74 dalam Sleeping Beauty menjadi sebuah konstruksi patriarki yang telah terinternalisasi begitu dalam dan memposisikan Aurora sebagai perempuan ideal menurut pandangan patriarki, yaitu perempuan yang patuh, pasif dan bergantung pada laki-laki untuk akhirnya memperoleh kebebasan bagi dirinya. Pada Ella Enchanted sekilas terlihat ada perbedaan karakter tokoh utama perempuan. Ella menjadi tokoh yang mandiri, memiliki inisiatif dan daya juang untuk mencapai kebebasannya. Hal ini didukung dengan penokohan yang memperlihatkan Ella sebagai karakter yang vokal dan aktif di ruang publik. Pada akhirnya, Ella pun dapat meraih kebebasannya dengan kemampuan yang ada di dalam dirinya sendiri. Di sini terlihat Ella Enchanted melakukan sedikit perubahan dengan mencoba menghadirkan sosok perempuan yang aktif dan mandiri dalam mengatasi masalah yang muncul (baca:opresi). Akan tetapi, dalam upaya yang dilakukan untuk bisa mendapatkan kebebasan dari kutukan itu masih terdapat banyak ambivalensi di dalam teks Ella Enchanted. Kemandirian dan daya juang yang dimiliki Ella untuk menangani masalahnya yang terjadi akibat kutukan dipatahkan dengan menghadirkan tokoh laki-laki, Benny (talking book), yang kemudian banyak membantu Ella dalam perjalanannya menemukan Lucinda. Hal ini menunjukkan bahwa keaktifan untuk membantu masih menjadi kualitas milik laki-laki. Adegan penyelamatan terhadap Slennan juga menunjukkan adanya ambivalensi. Penyelamatan tersebut sesungguhnya dilakukan atas perintah Slennan sendiri yang kemudian mengoperasikan kutukan terhadap Ella. Kutukan yang

75 beroperasi pada Ella, di satu sisi, dianggap telah membuat dirinya menjadi patuh dan pasif karena ia begitu saja menuruti perintah orang lain pada dirinya. Namun di sisi yang lain, adegan perkelahian antara Ella dan para penjahat yang terjadi atas beroperasinya kutukan menjadikan Ella sebagai sosok yang aktif dengan melakukan tindakan penyelamatan diri baginya dan juga Slennan. Melalui hal ini juga terlihat bahwa beroperasinya kutukan pada Ella tidak selalu berdampak buruk melainkan dapat menjadi sebuah bentuk penyelamatan diri.
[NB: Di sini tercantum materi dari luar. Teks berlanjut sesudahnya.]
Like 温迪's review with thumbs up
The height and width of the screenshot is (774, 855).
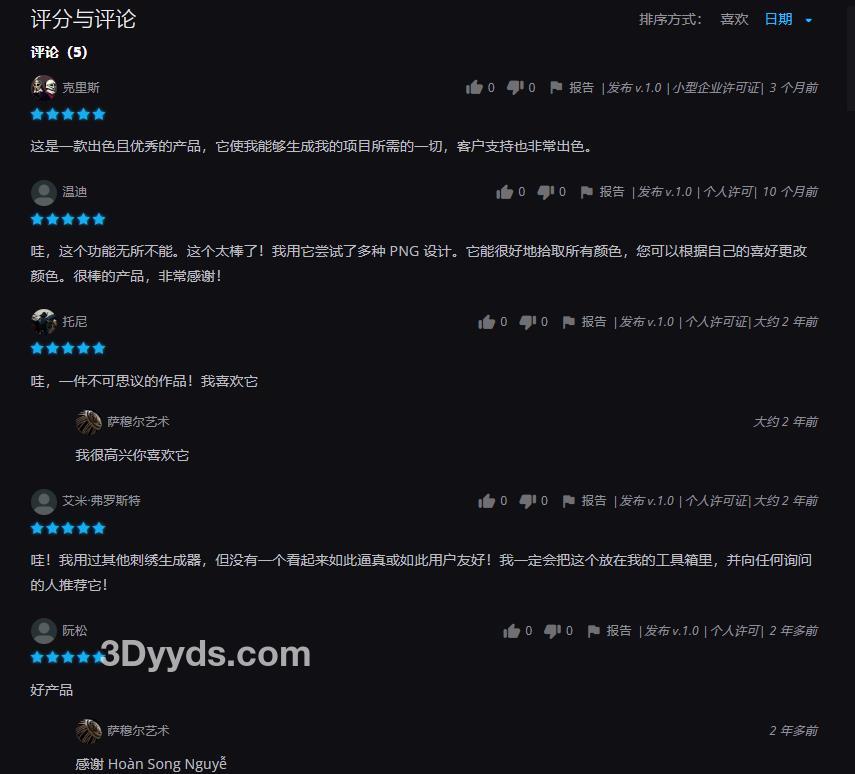(x=505, y=192)
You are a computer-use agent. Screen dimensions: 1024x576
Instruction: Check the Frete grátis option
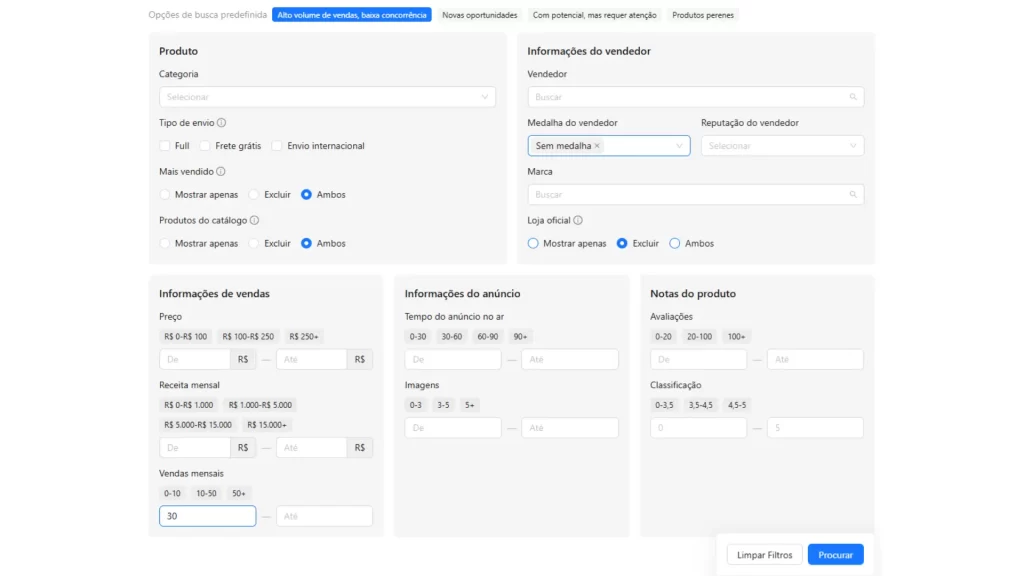[205, 146]
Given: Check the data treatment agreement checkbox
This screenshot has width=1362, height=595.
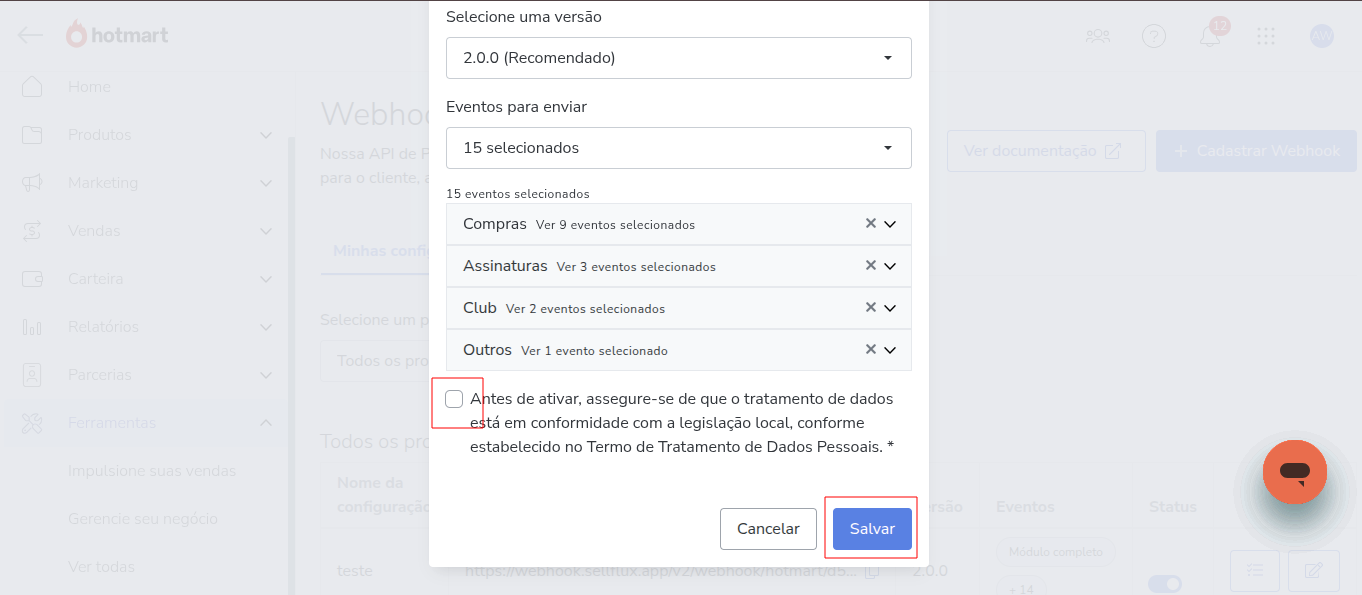Looking at the screenshot, I should click(454, 399).
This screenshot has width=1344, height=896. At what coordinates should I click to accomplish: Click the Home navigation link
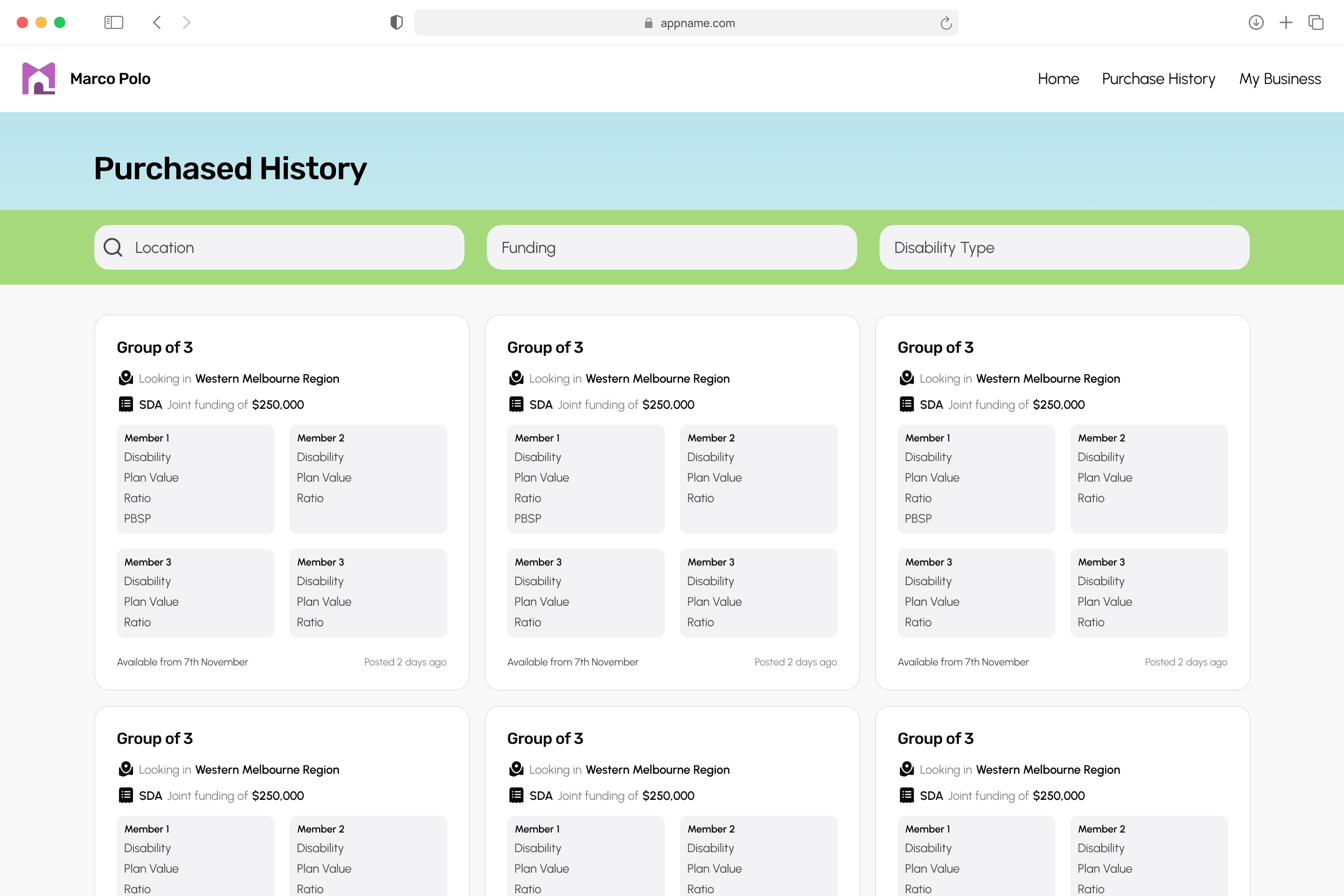point(1058,79)
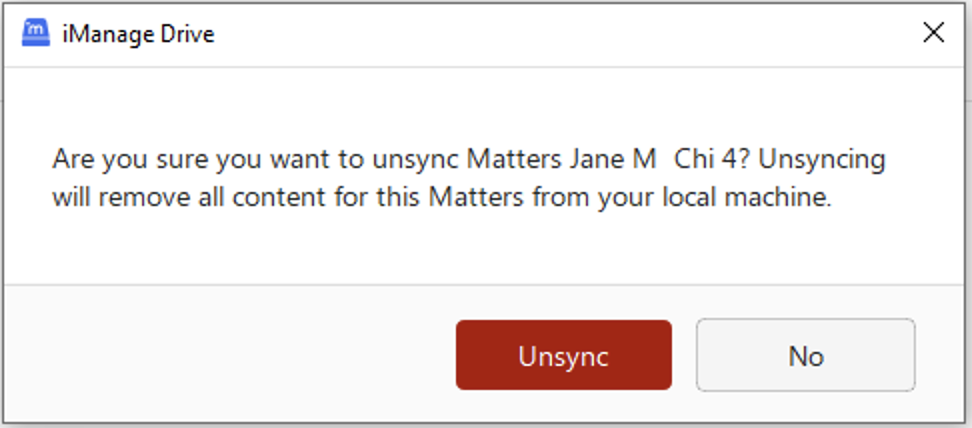The width and height of the screenshot is (972, 428).
Task: Confirm with the red Unsync button
Action: [x=563, y=355]
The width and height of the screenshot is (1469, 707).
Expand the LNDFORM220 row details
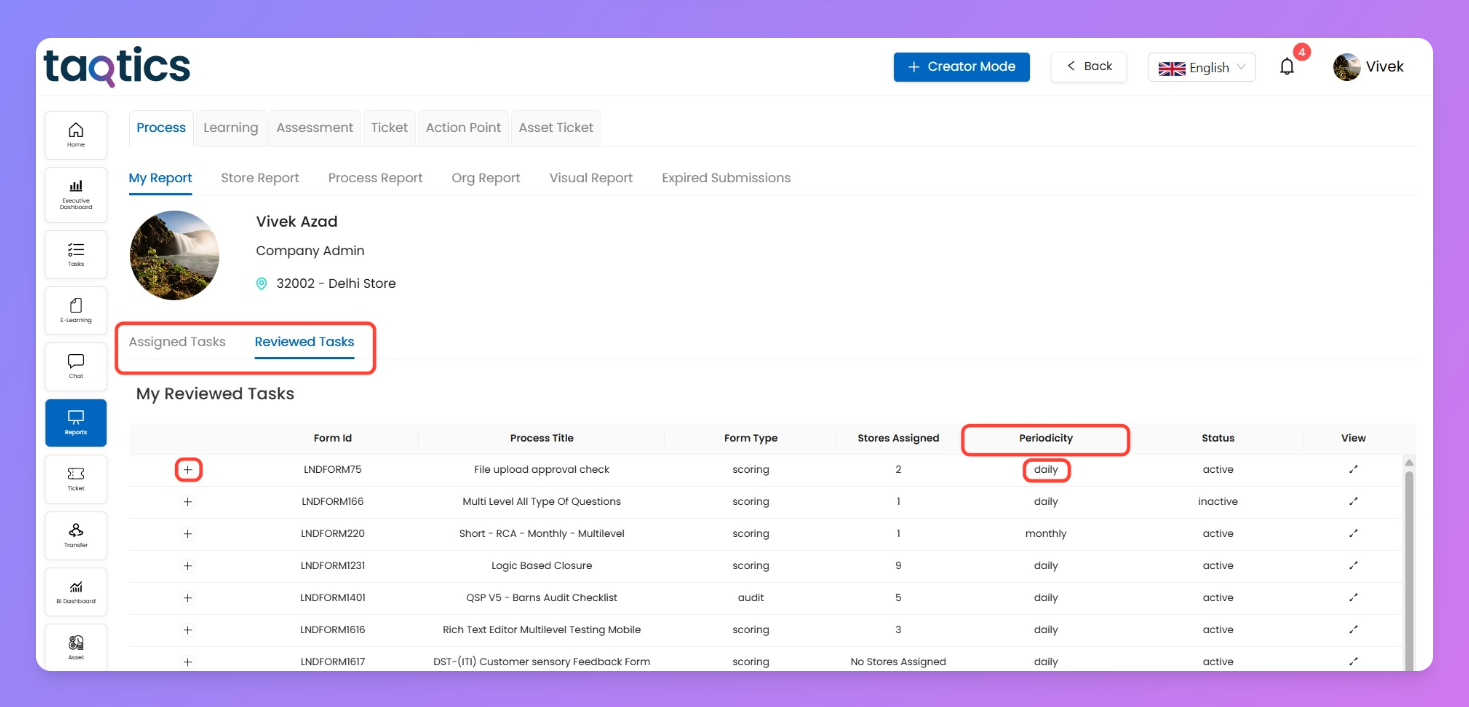(x=188, y=534)
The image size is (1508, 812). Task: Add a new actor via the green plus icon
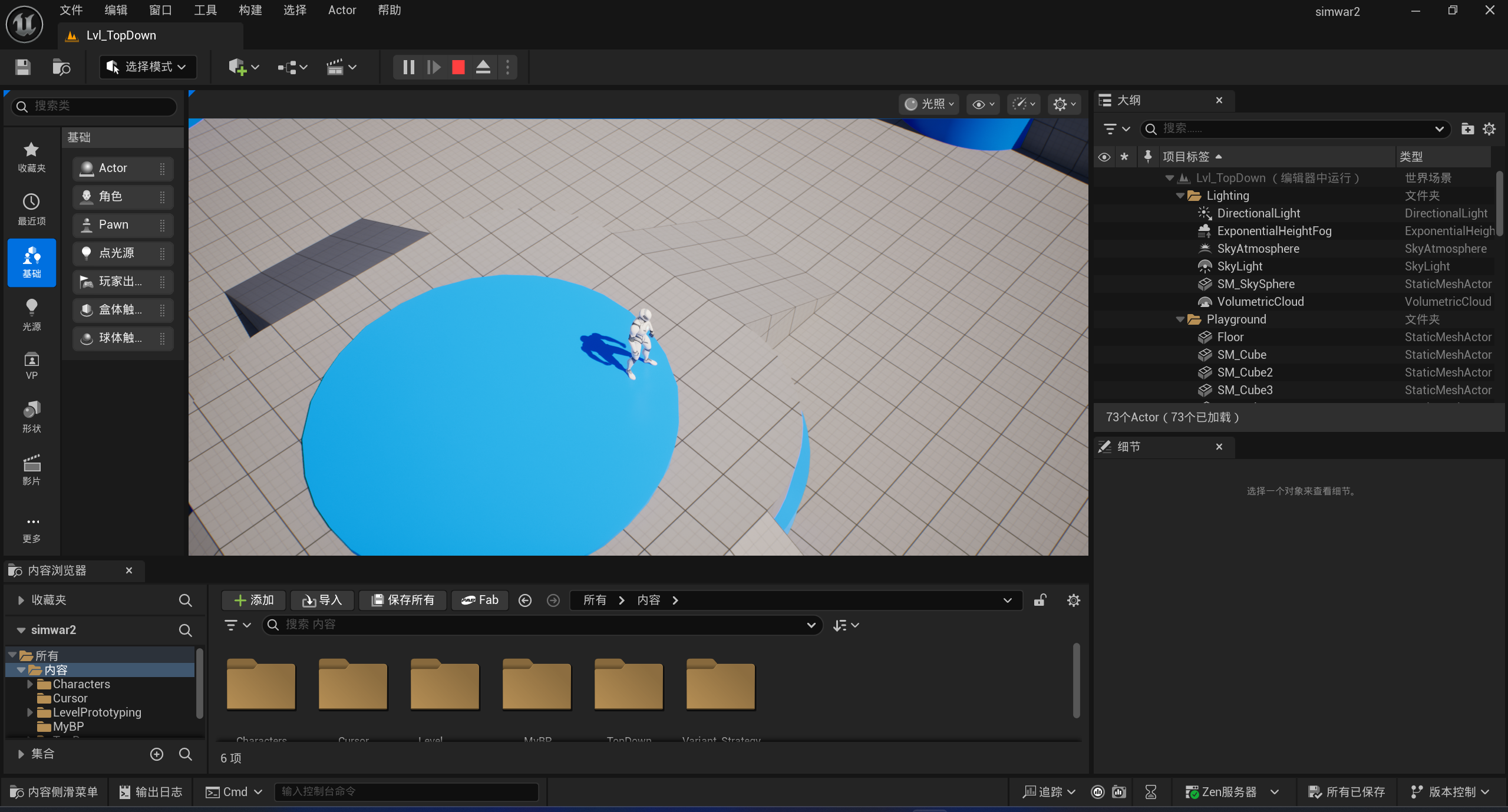pos(237,67)
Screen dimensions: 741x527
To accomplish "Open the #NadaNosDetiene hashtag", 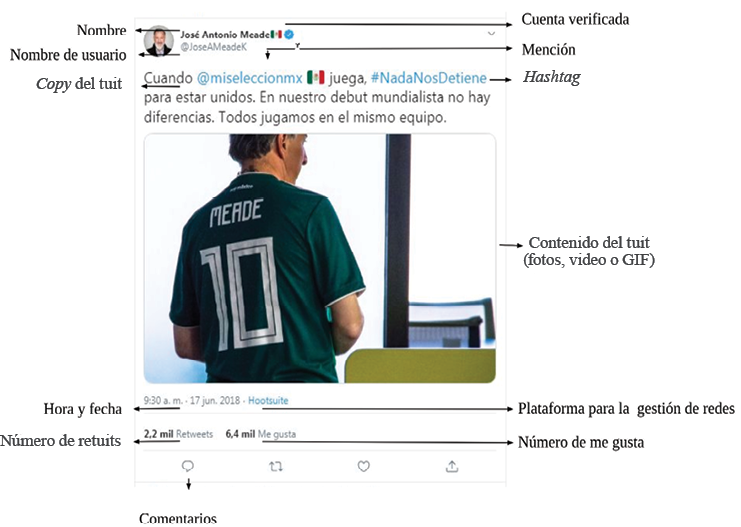I will 429,78.
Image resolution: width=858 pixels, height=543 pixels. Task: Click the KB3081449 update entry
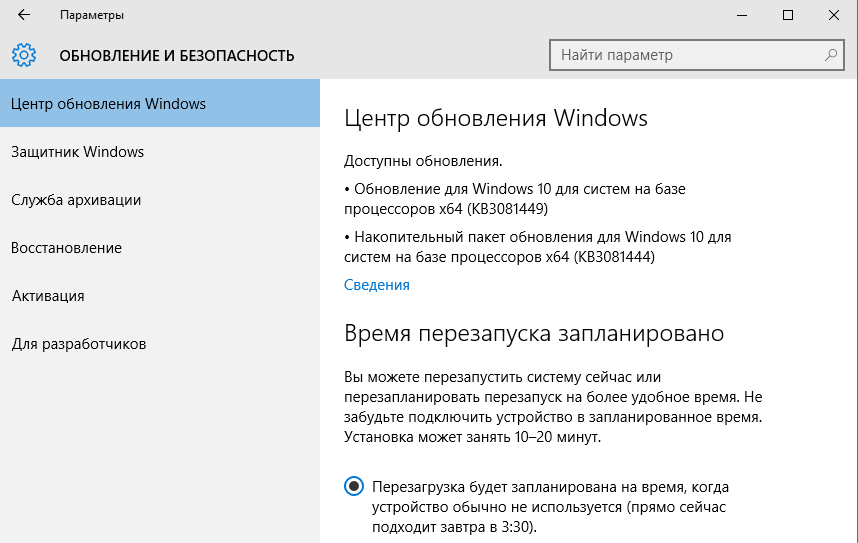[x=515, y=198]
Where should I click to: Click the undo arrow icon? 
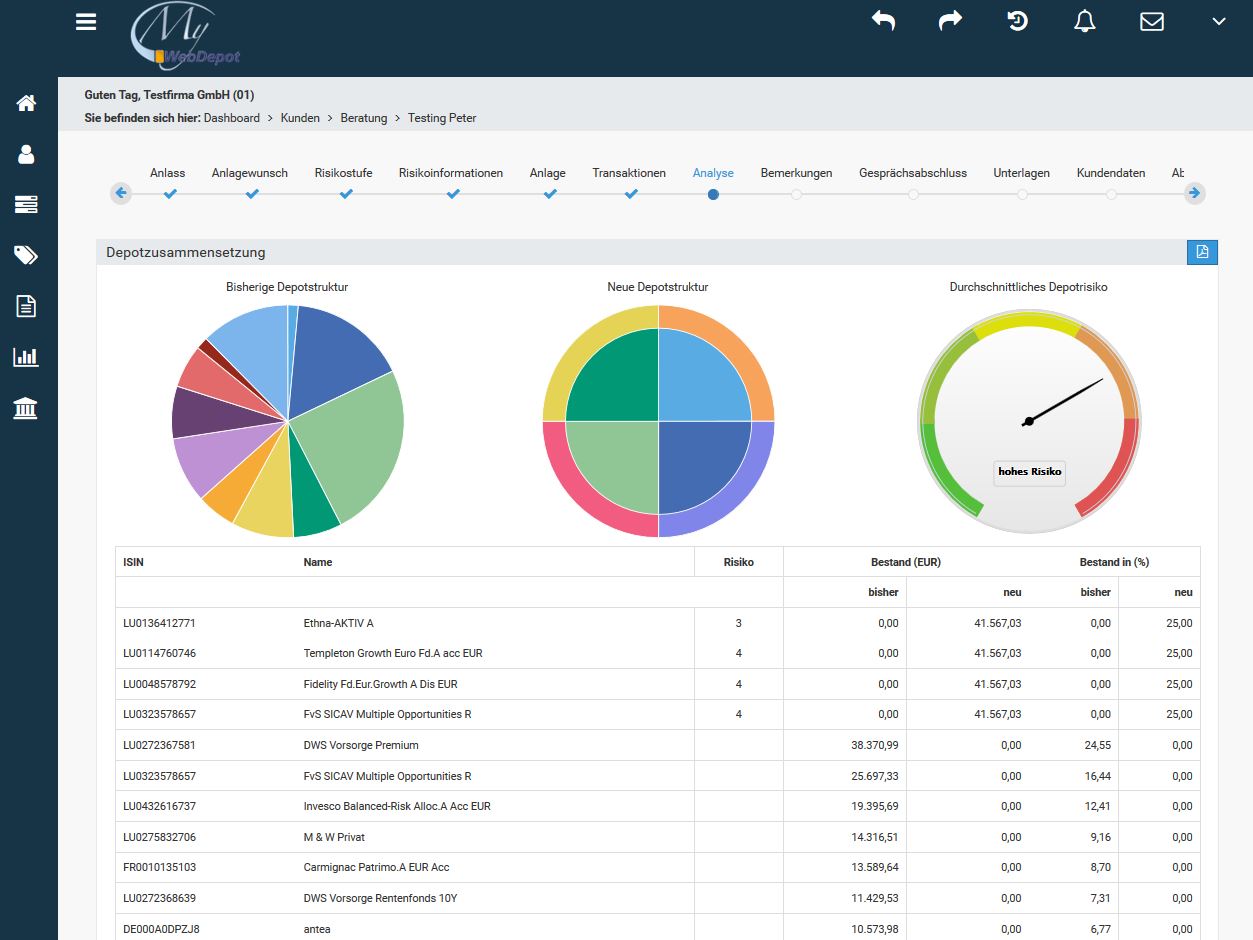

Selain itu, Ella yang merasa bahwa kutukan telah menyengsarakan dirinya, justru terlihat menikmati adegan bernyanyi dan menari di Giantville yang sesungguhnya adalah hasil dari beroperasinya kutukan pada dirinya. Pada bagian ini terlihat bagaimana kutukan (baca: opresi) yang ada tampak telah terinternalisasi dengan dalam sehingga membuat penderitanya sendiri (perempuan) tidak lagi sadar akan hal tersebut dan mengaburkan antara paksaan dan kehendak. Melalui upaya-upaya yang dilakukan oleh tokoh perempuan dalam Ella Enchanted dapat dilihat memang ada usaha yang berusaha dilakukan untuk merubah ideologi gender yang ada pada Sleeping Beauty dengan menampilkan tokoh Ella sebagai perempuan yang berkehendak, mandiri, dan memiliki daya juang untuk meraih kebebasan dirinya. Akan tetapi, dalam upaya yang dilakukan demi mencapai kebebasan itu banyak terjadi ambivalensi yang pada akhirnya membuat teks ini belum berhasil membawa sebuah ideologi gender yang benar-benar baru dan berbeda dari fairy tale milik Disney. Namun demikian, yang cukup penting untuk dinilai adalah

76 Ella Enchanted telah menunjukkan bahwa perempuan mempunyai kesadaran dan kemauan untuk membuat dan melakukan pilihan-pilihan bagi dirinya sendiri.